Aufgabe A
In welcher Gewichtsklasse kämpfte Claudia Malzahn laut dem Bericht über den Kano-Cup?
Aufgabe B
Führe den Bericht über den Kano-Cup in Tokio im gleichen Stil weiter.

Text
Die deutschen Judoka haben auch am zweiten Tag des Kano-Cup in Tokio die Medaillenränge verpasst. Beim letzten Grand-Slam-Turnier des Jahres sorgte Claudia Malzahn mit Platz fünf für die beste Platzierung.

Die Weltranglistendritte aus Halle an der Saale unterlag im Viertelfinale der Klasse bis 63 kg der erst 18 Jahre alten Französin Clarisse Abegnenou, die sich überraschend auch den Turniersieg sicherte. Zum Auftakt am Samstag hatte Romy Tarangul (Frankfurt an der Oder/48 kg) ebenfalls Platz fünf belegt.

Bei den Männern unterlag Robert Gess (Leipzig(81 kg) im Achtelfinale dem späteren Turniersieger Takahiro Nakai, Florian Germroth (Abensberg) und Aaron Hildebrand (Duisburg) schieden in der Klasse bis 90 kg in Runde zwei aus.

Eingabedaten
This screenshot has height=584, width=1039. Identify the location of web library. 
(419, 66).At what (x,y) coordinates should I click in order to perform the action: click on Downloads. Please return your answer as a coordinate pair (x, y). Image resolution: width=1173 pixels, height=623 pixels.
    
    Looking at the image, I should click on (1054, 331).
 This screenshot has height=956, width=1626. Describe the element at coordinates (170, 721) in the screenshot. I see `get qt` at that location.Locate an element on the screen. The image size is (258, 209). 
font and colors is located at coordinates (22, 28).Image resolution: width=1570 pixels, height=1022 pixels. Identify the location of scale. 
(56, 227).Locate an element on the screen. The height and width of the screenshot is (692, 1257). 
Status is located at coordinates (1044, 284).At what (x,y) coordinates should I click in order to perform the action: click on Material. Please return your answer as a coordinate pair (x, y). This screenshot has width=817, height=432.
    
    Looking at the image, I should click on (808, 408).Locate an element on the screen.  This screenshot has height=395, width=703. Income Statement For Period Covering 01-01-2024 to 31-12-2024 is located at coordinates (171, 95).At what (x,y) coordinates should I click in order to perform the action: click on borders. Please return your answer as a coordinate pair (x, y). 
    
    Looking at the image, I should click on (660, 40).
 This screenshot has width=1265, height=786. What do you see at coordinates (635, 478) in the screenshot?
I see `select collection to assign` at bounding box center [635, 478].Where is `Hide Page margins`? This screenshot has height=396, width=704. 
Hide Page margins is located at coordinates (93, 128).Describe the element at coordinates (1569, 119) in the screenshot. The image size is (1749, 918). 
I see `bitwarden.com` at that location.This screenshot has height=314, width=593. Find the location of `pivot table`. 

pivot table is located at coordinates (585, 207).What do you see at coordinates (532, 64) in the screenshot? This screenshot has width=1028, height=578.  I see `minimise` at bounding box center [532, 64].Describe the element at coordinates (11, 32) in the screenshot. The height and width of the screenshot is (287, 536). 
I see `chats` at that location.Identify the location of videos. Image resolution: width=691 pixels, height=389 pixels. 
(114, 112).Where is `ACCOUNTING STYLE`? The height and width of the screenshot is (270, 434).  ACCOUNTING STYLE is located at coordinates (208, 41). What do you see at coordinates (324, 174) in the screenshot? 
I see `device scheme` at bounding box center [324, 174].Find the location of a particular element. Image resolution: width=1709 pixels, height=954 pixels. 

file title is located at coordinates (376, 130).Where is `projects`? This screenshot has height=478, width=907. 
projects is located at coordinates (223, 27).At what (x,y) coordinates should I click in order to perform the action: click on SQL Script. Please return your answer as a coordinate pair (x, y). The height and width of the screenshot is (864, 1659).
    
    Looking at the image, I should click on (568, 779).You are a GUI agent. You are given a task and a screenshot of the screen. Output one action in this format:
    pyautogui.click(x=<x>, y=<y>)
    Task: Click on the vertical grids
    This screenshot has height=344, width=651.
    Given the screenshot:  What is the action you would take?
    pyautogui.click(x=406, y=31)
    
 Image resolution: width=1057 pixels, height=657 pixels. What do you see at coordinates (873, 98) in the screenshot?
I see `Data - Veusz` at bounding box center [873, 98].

Schriftliche Antwort A
In der Klasse bis 63 kg.

Schriftliche Antwort B
Christopher Völk (Abensberg/73 kg) scheiterte bereits im Auftaktkampf. Miryam Roper (Leverkusen/57 kg) verlor im zweiten Kampf gegen die rumänische Europameisterin Corina Caprioriu.

Überragende Nation bei dem traditionsreichen Turnier ist Gastgeber Japan, der in acht der bisherigen neun Konkurrenzen den Sieger stellte.